Please add questions for what will happen in 2026 related to AI! I've added some clarifications below. If there is ambiguity I will resolve to my best judgement.
Clarifications
"SSI will release a product": It should be generally available in 2026; i.e. no waitlist. Should be an AI product; I’m not counting hats, clothings, etc.
"X will outperform the S&P": As measured at the end of the year. It's not sufficient for X to outperform at some point in the year.
"An LLM will beat me at chess": See this market:
“Epoch AI will estimate that there has been a training run using more than 5e27 FLOP” : according to this source or some other official announcement by the org.
"The METR time horizon will exceed X hours": At 50% success rate, acoording to this source.
“Frontier Math Tier X >= Y%” refers to the top score on this leaderboard. The current top scores as of 2025-12-21 is 40.7% for Tier 1-3 and 18.8% for Tier 4.
“An open millennium prize problem is solved, involving some AI assistance”: refers to these famously difficult mathematics problems.
“Epoch Capabilities Index >= 200” refers to this metric. The current leader as of 2025-12-18 is 154.
Update 2025-12-19 (PST) (AI summary of creator comment): "Open source model" is defined as a model where the weights are publicly available.

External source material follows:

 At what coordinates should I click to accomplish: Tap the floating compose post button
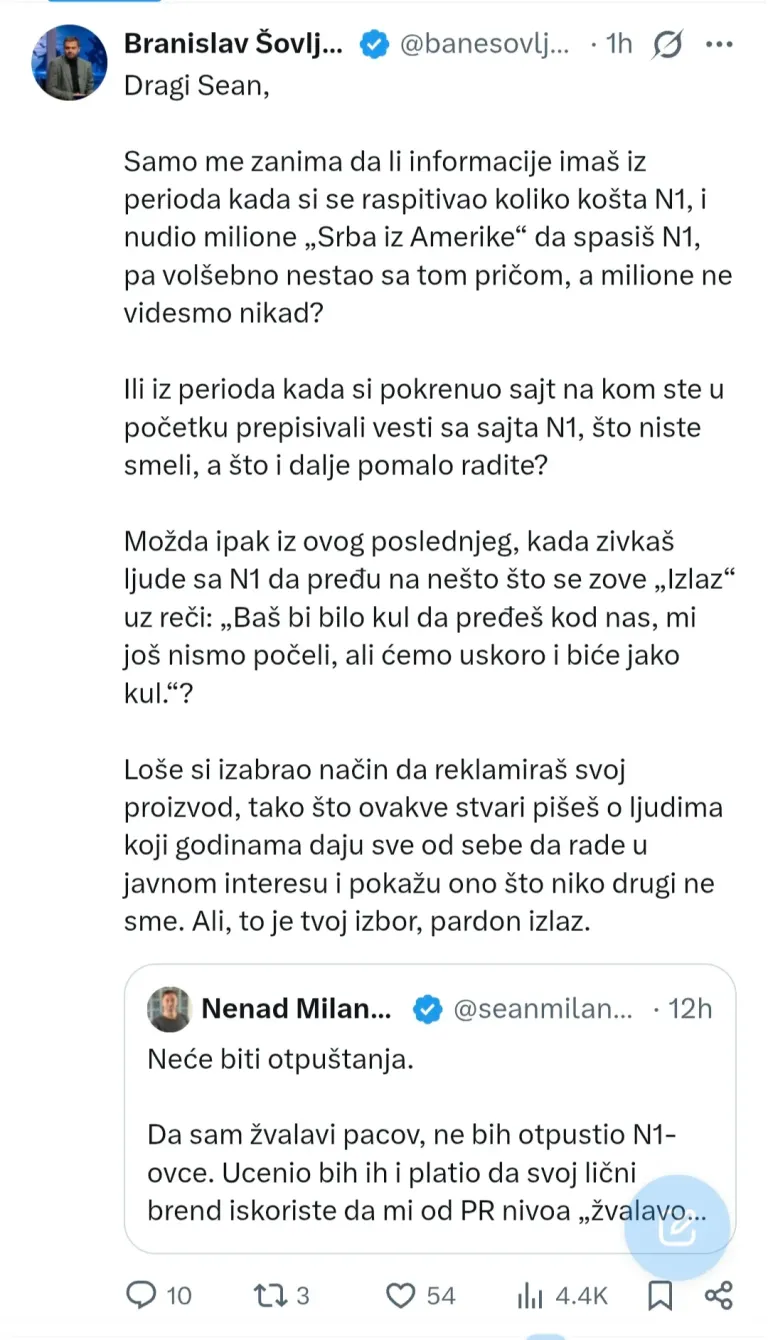click(674, 1228)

Update 2025-12-20 (PST) (AI summary of creator comment): "I will think that a Chinese model is the best coding model for a period of at least a week": Cost and speed will not be considered unless they make the model difficult to use. Resolution will be based on how well the model performs on difficult coding tasks encountered by the creator.
Update 2025-12-21 (PST) (AI summary of creator comment): "An LLM will beat me at chess": The creator is rated approximately 1900 FIDE.

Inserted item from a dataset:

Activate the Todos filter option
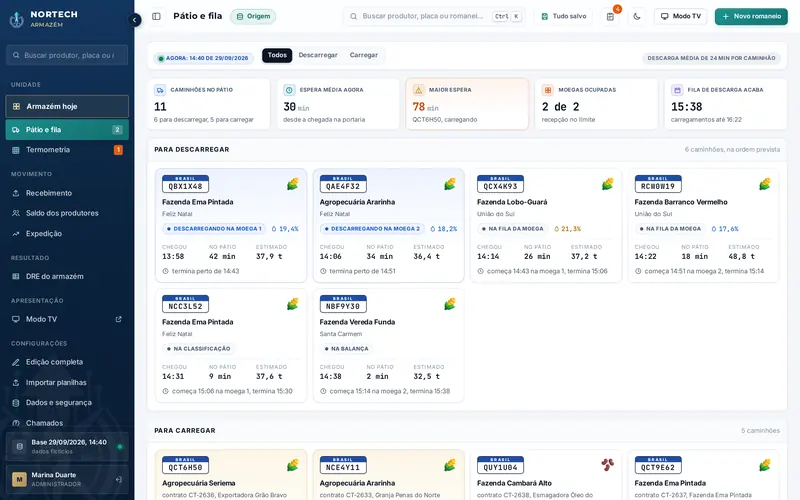This screenshot has height=500, width=800. tap(277, 55)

@mr_mino then you whoop :) I have confidence in you, oh yeah and just go slightly off script to always beat the AI.
@mr_mino does this involve cost and speed or is it straight up is it most able to accomplsh tasks i set for it?
@Bayesian I won’t be considering cost or speed unless it really makes it difficult to use. It’s mostly how well it does on difficult coding tasks that I encounter.